THE FOUR SEASONS
Drawing in pencil and watercolor made in 1791 by Abraham Delfos after a painting by Jan Wandelaar from 1752. Signed and dated on the stone in the front. Size: 31,8 x 24,2 cm.
We see four putti representing the seasons. Spring is sniffing lavender, an aphrodisiac commonly used in Antiquity; Autumn looks at us and gestures with grapes at a chalice that we need to make wine, the grape leaves are bound in a wreath around his head; in summer it is warm and the putto takes a nap on the harvested corn; Winter warms itself above a bowl of glowing coals. In the background there is a ruin with a rosette with the signs of the zodiac and Janus, the two faced god. The young face on the left is January, the New Year; the old face (traditionally with beard) represents the old year. One looks to the future, the other to the past, referring to the cycle of life.
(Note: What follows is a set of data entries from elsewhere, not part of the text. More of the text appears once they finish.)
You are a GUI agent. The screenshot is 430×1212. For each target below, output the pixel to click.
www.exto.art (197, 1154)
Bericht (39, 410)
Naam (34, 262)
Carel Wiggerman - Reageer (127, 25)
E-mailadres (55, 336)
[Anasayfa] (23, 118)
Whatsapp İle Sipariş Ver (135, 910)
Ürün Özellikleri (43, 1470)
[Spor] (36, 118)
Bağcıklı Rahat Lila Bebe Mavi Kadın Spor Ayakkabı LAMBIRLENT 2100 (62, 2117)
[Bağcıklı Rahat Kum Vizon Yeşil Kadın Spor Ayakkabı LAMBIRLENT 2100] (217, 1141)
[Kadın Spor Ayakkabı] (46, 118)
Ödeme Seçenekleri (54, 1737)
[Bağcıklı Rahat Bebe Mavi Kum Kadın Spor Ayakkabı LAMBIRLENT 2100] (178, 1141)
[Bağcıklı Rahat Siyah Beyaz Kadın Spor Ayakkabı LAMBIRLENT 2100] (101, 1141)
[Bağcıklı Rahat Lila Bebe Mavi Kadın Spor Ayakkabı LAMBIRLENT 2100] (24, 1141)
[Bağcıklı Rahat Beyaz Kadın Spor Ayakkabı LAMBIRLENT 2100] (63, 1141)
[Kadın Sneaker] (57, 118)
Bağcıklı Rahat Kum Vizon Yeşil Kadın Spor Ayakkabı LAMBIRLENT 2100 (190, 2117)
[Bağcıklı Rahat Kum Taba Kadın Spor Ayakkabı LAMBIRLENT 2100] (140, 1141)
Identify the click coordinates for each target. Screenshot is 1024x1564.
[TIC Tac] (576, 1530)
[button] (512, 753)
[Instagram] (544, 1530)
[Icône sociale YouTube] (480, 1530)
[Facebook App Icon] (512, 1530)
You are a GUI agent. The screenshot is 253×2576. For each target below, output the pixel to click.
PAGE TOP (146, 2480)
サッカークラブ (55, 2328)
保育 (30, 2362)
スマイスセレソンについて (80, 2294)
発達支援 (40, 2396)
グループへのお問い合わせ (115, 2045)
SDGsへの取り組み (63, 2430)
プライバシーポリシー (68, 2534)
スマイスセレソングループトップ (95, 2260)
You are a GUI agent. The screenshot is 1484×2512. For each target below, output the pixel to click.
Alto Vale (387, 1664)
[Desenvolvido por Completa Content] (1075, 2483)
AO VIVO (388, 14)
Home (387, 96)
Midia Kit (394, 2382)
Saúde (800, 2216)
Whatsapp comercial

Abraham Delfos (1731-1820) was an engraver, draftsman and art dealer in a time when when there were lots of old paintings on the Dutch market. As an art dealer, he had an almost daily opportunity to expand his knowledge. Delfos knew his colleague Jan Wandelaar (1690-1759) from Leiden, where the latter worked on a famous book with anatomical prints of the human body. (Nice detail: in a rather dull Geschiedenis der Vaderlandsche Schilderkunst [History of Dutch Painting] published in 1816, it is mentioned that the beauty of Jan Wanderlaars second wife, a certain Catharina Beatrix van Eyk, should not go unnoticed.)